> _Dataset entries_

--------

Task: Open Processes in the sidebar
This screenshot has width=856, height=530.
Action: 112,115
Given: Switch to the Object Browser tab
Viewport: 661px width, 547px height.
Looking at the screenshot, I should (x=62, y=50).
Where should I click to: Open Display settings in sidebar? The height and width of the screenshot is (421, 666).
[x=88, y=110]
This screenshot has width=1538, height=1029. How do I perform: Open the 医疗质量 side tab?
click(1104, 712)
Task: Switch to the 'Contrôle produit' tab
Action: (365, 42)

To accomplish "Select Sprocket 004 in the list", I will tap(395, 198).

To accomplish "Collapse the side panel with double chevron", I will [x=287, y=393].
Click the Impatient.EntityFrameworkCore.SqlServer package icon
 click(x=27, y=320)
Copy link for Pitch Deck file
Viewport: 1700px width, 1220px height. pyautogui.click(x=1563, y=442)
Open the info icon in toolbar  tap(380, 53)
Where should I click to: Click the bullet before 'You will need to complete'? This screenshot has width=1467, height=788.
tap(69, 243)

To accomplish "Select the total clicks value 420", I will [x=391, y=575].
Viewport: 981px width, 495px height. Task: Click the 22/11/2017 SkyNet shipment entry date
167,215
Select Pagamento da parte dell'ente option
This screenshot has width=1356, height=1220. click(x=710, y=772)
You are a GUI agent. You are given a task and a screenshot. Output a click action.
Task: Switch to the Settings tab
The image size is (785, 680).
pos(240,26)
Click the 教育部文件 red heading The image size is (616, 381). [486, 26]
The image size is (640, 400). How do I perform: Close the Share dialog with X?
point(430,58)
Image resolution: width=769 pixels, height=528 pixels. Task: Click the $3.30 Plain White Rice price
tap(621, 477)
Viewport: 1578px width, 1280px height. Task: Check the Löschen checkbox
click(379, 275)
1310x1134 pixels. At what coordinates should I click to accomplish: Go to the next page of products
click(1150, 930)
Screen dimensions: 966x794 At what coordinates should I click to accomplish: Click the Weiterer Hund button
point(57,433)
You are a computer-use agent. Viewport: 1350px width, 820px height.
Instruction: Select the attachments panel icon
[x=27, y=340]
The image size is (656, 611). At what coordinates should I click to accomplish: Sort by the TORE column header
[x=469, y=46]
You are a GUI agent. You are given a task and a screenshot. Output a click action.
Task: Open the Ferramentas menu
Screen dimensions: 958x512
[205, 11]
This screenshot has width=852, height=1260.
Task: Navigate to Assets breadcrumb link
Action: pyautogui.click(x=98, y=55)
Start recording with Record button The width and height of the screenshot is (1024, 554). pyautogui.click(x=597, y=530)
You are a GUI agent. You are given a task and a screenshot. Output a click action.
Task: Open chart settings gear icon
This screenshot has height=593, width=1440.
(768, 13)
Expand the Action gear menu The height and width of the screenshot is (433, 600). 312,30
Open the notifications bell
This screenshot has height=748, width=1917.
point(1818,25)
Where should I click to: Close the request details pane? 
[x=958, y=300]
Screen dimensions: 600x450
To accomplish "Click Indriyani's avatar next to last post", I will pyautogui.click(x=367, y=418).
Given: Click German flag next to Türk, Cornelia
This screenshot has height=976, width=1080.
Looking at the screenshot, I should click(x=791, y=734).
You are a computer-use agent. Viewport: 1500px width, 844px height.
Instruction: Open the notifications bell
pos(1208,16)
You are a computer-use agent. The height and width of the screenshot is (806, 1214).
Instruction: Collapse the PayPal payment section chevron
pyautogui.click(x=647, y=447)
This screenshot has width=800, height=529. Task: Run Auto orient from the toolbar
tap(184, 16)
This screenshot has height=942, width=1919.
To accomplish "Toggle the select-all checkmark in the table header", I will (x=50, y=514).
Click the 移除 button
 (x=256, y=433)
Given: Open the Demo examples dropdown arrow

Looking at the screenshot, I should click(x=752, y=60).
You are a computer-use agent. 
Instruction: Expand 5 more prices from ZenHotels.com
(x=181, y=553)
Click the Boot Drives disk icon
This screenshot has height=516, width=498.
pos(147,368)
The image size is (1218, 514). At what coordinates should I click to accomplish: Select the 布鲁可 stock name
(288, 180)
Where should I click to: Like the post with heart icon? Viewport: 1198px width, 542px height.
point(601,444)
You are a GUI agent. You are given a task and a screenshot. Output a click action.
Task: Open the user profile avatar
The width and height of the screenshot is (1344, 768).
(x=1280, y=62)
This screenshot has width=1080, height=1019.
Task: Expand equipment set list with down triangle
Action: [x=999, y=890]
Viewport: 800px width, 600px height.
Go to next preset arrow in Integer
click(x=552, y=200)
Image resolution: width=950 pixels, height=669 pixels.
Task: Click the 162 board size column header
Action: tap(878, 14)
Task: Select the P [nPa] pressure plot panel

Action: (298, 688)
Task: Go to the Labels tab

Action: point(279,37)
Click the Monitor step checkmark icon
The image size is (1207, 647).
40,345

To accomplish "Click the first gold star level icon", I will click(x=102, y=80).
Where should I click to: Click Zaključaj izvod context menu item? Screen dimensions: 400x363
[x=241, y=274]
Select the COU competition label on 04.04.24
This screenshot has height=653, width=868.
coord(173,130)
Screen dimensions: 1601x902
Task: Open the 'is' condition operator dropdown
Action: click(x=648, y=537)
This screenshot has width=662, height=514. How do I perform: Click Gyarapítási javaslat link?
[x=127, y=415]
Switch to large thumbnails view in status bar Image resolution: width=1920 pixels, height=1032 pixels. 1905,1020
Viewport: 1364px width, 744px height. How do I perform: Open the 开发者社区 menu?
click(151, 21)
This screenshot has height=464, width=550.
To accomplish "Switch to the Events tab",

--------

> _Your goal_
Repeat the lines above with every word intact.

> _Written solution_
Task: Open Processes in the sidebar
This screenshot has width=856, height=530.
Action: 112,115
Given: Switch to the Object Browser tab
Viewport: 661px width, 547px height.
Looking at the screenshot, I should (x=62, y=50).
Where should I click to: Open Display settings in sidebar? The height and width of the screenshot is (421, 666).
[x=88, y=110]
This screenshot has width=1538, height=1029. How do I perform: Open the 医疗质量 side tab?
click(1104, 712)
Task: Switch to the 'Contrôle produit' tab
Action: (365, 42)

To accomplish "Select Sprocket 004 in the list", I will tap(395, 198).

To accomplish "Collapse the side panel with double chevron", I will [x=287, y=393].
Click the Impatient.EntityFrameworkCore.SqlServer package icon
 click(x=27, y=320)
Copy link for Pitch Deck file
Viewport: 1700px width, 1220px height. pyautogui.click(x=1563, y=442)
Open the info icon in toolbar  tap(380, 53)
Where should I click to: Click the bullet before 'You will need to complete'? This screenshot has width=1467, height=788.
tap(69, 243)

To accomplish "Select the total clicks value 420", I will [x=391, y=575].
Viewport: 981px width, 495px height. Task: Click the 22/11/2017 SkyNet shipment entry date
167,215
Select Pagamento da parte dell'ente option
This screenshot has width=1356, height=1220. click(x=710, y=772)
You are a GUI agent. You are given a task and a screenshot. Output a click action.
Task: Switch to the Settings tab
The image size is (785, 680).
pos(240,26)
Click the 教育部文件 red heading The image size is (616, 381). [486, 26]
The image size is (640, 400). How do I perform: Close the Share dialog with X?
point(430,58)
Image resolution: width=769 pixels, height=528 pixels. Task: Click the $3.30 Plain White Rice price
tap(621, 477)
Viewport: 1578px width, 1280px height. Task: Check the Löschen checkbox
click(379, 275)
1310x1134 pixels. At what coordinates should I click to accomplish: Go to the next page of products
click(1150, 930)
Screen dimensions: 966x794 At what coordinates should I click to accomplish: Click the Weiterer Hund button
point(57,433)
You are a computer-use agent. Viewport: 1350px width, 820px height.
Instruction: Select the attachments panel icon
[x=27, y=340]
The image size is (656, 611). At what coordinates should I click to accomplish: Sort by the TORE column header
[x=469, y=46]
You are a GUI agent. You are given a task and a screenshot. Output a click action.
Task: Open the Ferramentas menu
Screen dimensions: 958x512
[205, 11]
This screenshot has width=852, height=1260.
Task: Navigate to Assets breadcrumb link
Action: pyautogui.click(x=98, y=55)
Start recording with Record button The width and height of the screenshot is (1024, 554). pyautogui.click(x=597, y=530)
You are a GUI agent. You are given a task and a screenshot. Output a click action.
Task: Open chart settings gear icon
This screenshot has height=593, width=1440.
(768, 13)
Expand the Action gear menu The height and width of the screenshot is (433, 600). 312,30
Open the notifications bell
This screenshot has height=748, width=1917.
point(1818,25)
Where should I click to: Close the request details pane? 
[x=958, y=300]
Screen dimensions: 600x450
To accomplish "Click Indriyani's avatar next to last post", I will pyautogui.click(x=367, y=418).
Given: Click German flag next to Türk, Cornelia
This screenshot has height=976, width=1080.
Looking at the screenshot, I should click(x=791, y=734).
You are a computer-use agent. Viewport: 1500px width, 844px height.
Instruction: Open the notifications bell
pos(1208,16)
You are a computer-use agent. The height and width of the screenshot is (806, 1214).
Instruction: Collapse the PayPal payment section chevron
pyautogui.click(x=647, y=447)
This screenshot has width=800, height=529. Task: Run Auto orient from the toolbar
tap(184, 16)
This screenshot has height=942, width=1919.
To accomplish "Toggle the select-all checkmark in the table header", I will (x=50, y=514).
Click the 移除 button
 (x=256, y=433)
Given: Open the Demo examples dropdown arrow

Looking at the screenshot, I should click(x=752, y=60).
You are a computer-use agent. 
Instruction: Expand 5 more prices from ZenHotels.com
(x=181, y=553)
Click the Boot Drives disk icon
This screenshot has height=516, width=498.
pos(147,368)
The image size is (1218, 514). At what coordinates should I click to accomplish: Select the 布鲁可 stock name
(288, 180)
Where should I click to: Like the post with heart icon? Viewport: 1198px width, 542px height.
point(601,444)
You are a GUI agent. You are given a task and a screenshot. Output a click action.
Task: Open the user profile avatar
The width and height of the screenshot is (1344, 768).
(x=1280, y=62)
This screenshot has width=1080, height=1019.
Task: Expand equipment set list with down triangle
Action: [x=999, y=890]
Viewport: 800px width, 600px height.
Go to next preset arrow in Integer
click(x=552, y=200)
Image resolution: width=950 pixels, height=669 pixels.
Task: Click the 162 board size column header
Action: tap(878, 14)
Task: Select the P [nPa] pressure plot panel

Action: (298, 688)
Task: Go to the Labels tab

Action: point(279,37)
Click the Monitor step checkmark icon
The image size is (1207, 647).
40,345

To accomplish "Click the first gold star level icon", I will click(x=102, y=80).
Where should I click to: Click Zaključaj izvod context menu item? Screen dimensions: 400x363
[x=241, y=274]
Select the COU competition label on 04.04.24
This screenshot has height=653, width=868.
coord(173,130)
Screen dimensions: 1601x902
Task: Open the 'is' condition operator dropdown
Action: click(x=648, y=537)
This screenshot has width=662, height=514. How do I perform: Click Gyarapítási javaslat link?
[x=127, y=415]
Switch to large thumbnails view in status bar Image resolution: width=1920 pixels, height=1032 pixels. 1905,1020
Viewport: 1364px width, 744px height. How do I perform: Open the 开发者社区 menu?
click(151, 21)
This screenshot has height=464, width=550.
To accomplish "Switch to the Events tab",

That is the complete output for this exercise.